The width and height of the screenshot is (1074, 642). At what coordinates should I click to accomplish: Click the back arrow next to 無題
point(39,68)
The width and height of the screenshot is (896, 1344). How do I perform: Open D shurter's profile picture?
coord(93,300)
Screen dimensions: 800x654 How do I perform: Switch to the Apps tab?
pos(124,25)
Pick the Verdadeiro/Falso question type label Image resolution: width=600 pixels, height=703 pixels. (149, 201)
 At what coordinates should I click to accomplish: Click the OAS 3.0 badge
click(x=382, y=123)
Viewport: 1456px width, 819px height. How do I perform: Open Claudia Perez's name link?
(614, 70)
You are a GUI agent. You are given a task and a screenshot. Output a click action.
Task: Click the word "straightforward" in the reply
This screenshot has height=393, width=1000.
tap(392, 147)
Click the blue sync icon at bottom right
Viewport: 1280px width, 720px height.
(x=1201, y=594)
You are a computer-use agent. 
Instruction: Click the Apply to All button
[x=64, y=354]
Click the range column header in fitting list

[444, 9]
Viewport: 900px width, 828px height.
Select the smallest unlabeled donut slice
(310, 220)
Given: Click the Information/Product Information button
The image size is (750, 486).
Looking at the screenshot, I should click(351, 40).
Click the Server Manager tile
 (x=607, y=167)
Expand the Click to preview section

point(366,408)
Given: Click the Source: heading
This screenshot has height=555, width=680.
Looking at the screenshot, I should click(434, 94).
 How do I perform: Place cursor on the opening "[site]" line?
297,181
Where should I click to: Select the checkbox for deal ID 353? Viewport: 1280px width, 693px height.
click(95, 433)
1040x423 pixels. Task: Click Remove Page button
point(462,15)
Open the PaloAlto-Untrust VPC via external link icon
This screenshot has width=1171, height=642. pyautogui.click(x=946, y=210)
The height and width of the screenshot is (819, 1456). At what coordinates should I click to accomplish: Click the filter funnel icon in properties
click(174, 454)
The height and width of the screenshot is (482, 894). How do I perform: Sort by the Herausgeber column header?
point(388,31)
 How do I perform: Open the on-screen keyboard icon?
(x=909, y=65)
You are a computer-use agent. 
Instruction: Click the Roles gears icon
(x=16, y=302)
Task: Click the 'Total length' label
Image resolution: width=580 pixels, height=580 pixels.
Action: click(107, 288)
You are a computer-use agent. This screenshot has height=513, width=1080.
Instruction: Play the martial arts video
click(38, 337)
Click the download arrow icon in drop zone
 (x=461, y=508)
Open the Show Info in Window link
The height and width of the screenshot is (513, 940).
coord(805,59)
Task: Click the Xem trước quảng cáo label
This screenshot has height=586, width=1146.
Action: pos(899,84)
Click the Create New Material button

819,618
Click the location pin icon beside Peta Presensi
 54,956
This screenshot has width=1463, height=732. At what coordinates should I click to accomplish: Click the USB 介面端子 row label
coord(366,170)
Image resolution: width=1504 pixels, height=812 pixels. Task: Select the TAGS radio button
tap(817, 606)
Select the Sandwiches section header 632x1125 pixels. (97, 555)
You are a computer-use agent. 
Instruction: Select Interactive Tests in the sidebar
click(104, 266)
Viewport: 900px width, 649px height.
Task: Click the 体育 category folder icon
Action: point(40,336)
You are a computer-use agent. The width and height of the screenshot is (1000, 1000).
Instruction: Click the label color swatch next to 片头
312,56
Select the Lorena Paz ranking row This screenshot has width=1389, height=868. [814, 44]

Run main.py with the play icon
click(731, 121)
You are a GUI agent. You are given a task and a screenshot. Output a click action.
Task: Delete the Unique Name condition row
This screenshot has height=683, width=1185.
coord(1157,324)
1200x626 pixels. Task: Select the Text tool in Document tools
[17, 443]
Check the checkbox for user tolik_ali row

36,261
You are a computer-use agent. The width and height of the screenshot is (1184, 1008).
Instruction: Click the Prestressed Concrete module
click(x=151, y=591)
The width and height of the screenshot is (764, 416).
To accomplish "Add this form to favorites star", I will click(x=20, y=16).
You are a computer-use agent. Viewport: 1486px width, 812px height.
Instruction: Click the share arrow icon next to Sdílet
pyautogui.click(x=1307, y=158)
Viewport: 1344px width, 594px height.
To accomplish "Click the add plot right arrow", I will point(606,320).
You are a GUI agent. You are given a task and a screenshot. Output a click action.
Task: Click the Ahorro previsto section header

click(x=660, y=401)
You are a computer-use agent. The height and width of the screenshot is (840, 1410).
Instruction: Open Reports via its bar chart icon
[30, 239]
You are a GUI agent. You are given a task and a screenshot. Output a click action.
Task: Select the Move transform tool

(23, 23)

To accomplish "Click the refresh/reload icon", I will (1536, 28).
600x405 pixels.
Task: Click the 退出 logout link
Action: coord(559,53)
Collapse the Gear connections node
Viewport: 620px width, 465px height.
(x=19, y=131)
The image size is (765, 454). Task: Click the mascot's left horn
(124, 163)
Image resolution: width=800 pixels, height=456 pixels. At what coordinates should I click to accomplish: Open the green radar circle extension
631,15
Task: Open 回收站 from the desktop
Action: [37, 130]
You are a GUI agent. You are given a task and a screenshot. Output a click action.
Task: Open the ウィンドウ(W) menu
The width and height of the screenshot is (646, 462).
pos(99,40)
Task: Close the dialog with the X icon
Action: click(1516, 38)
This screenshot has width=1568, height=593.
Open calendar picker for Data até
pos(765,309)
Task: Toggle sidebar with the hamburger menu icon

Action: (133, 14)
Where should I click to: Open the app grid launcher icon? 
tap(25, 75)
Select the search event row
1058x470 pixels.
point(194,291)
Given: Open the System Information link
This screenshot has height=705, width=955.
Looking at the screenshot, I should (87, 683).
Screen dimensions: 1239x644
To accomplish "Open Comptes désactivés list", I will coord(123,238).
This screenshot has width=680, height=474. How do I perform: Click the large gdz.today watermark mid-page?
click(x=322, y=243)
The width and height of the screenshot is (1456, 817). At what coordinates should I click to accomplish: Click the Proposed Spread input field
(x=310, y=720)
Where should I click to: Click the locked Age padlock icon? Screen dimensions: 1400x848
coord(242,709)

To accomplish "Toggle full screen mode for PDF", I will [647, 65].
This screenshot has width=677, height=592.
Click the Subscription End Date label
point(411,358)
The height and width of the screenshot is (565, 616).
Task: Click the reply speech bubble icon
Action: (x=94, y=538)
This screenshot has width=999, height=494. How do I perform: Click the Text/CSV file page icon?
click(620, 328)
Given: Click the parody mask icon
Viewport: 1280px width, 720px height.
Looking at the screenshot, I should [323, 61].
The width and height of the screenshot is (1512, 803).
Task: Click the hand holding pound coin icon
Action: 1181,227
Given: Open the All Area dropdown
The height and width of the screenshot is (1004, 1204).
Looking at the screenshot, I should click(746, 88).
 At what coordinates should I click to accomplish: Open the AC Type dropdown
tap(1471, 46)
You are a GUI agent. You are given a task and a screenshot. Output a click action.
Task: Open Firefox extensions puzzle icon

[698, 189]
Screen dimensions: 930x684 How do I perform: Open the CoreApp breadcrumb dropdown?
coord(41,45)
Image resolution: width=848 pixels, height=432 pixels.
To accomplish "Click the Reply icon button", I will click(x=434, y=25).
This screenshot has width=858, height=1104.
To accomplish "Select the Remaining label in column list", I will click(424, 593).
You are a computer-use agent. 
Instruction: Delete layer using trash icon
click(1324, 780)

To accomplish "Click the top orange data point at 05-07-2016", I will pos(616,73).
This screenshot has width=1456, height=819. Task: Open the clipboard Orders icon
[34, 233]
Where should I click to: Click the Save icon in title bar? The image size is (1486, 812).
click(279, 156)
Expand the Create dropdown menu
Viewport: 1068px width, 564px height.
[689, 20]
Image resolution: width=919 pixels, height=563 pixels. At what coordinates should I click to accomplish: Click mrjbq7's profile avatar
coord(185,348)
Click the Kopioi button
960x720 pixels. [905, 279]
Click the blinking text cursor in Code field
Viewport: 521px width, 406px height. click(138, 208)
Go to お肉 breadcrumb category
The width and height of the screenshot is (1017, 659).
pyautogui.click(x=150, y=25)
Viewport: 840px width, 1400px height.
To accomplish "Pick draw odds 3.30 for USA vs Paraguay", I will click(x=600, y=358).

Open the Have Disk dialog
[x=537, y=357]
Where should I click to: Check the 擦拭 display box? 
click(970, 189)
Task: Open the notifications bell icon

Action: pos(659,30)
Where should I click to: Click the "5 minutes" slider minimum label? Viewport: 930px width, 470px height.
----
**Your goal**
What is wanted is every line from the first line of the entries through the line that contains "Given: Click the Information/Product", given again exactly.

**Response to this exercise**
The width and height of the screenshot is (1074, 642). At what coordinates should I click to accomplish: Click the back arrow next to 無題
point(39,68)
The width and height of the screenshot is (896, 1344). How do I perform: Open D shurter's profile picture?
coord(93,300)
Screen dimensions: 800x654 How do I perform: Switch to the Apps tab?
pos(124,25)
Pick the Verdadeiro/Falso question type label Image resolution: width=600 pixels, height=703 pixels. (149, 201)
 At what coordinates should I click to accomplish: Click the OAS 3.0 badge
click(x=382, y=123)
Viewport: 1456px width, 819px height. How do I perform: Open Claudia Perez's name link?
(614, 70)
You are a GUI agent. You are given a task and a screenshot. Output a click action.
Task: Click the word "straightforward" in the reply
This screenshot has height=393, width=1000.
tap(392, 147)
Click the blue sync icon at bottom right
Viewport: 1280px width, 720px height.
(x=1201, y=594)
You are a computer-use agent. 
Instruction: Click the Apply to All button
[x=64, y=354]
Click the range column header in fitting list

[444, 9]
Viewport: 900px width, 828px height.
Select the smallest unlabeled donut slice
(310, 220)
Given: Click the Information/Product Information button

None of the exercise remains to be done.